Please transcribe exactly the lines from the line holding "Instruction: Decrease ASUS" through the end of the data below, and skip any pictures.

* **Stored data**
☆ ☆ ☆ ☆ ☆ ☆ ☆

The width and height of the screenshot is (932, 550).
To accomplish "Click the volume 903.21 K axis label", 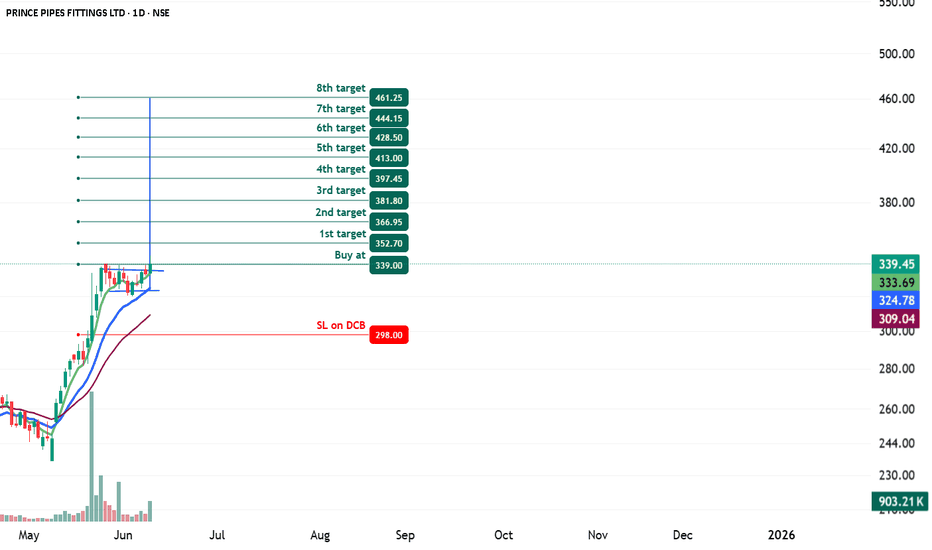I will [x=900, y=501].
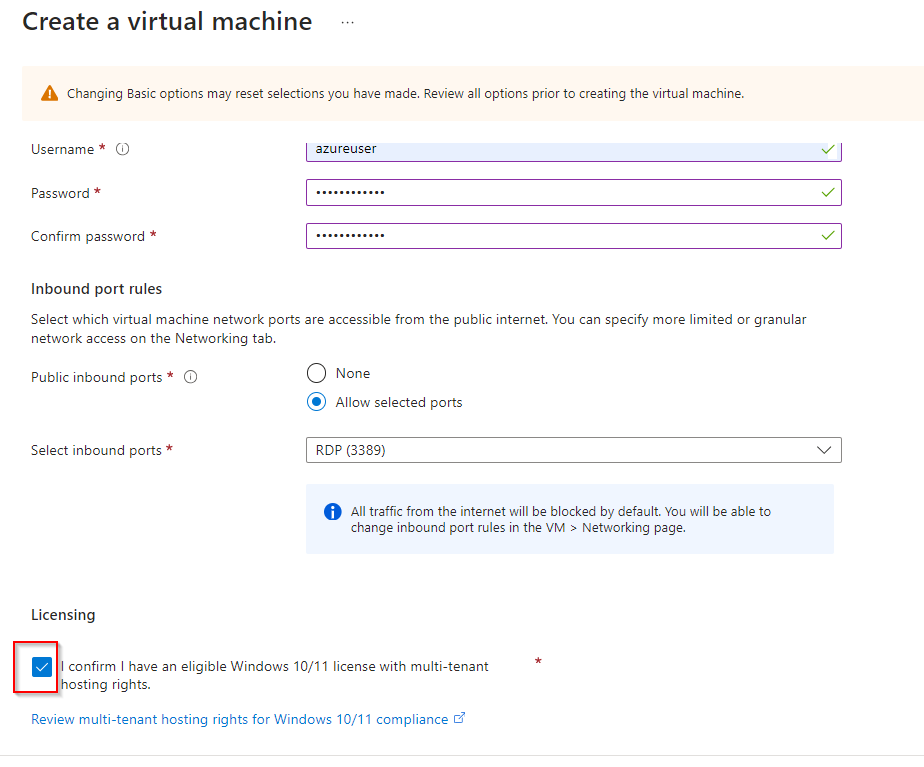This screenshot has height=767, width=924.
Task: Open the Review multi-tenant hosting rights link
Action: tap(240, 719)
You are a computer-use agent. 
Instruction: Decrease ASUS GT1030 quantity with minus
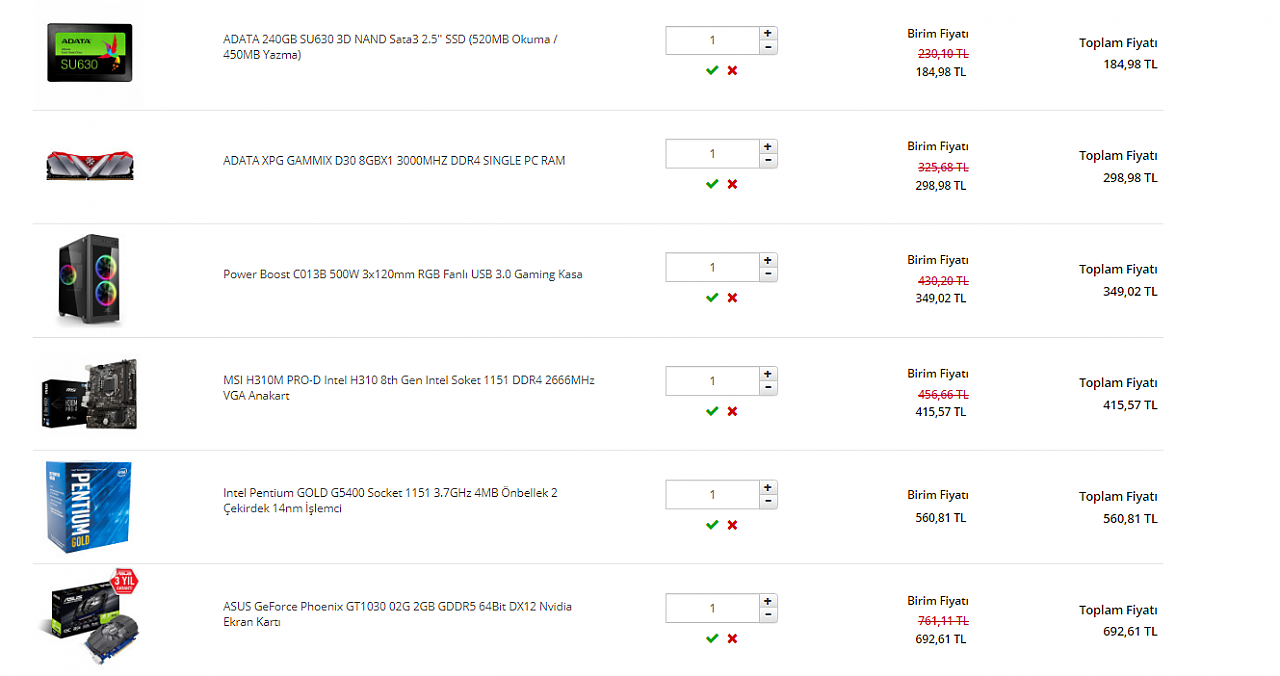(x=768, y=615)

☆ ☆ ☆ ☆ ☆ ☆ ☆

* **Answer space**
Instruction: Decrease ASUS GT1030 quantity with minus
(x=768, y=615)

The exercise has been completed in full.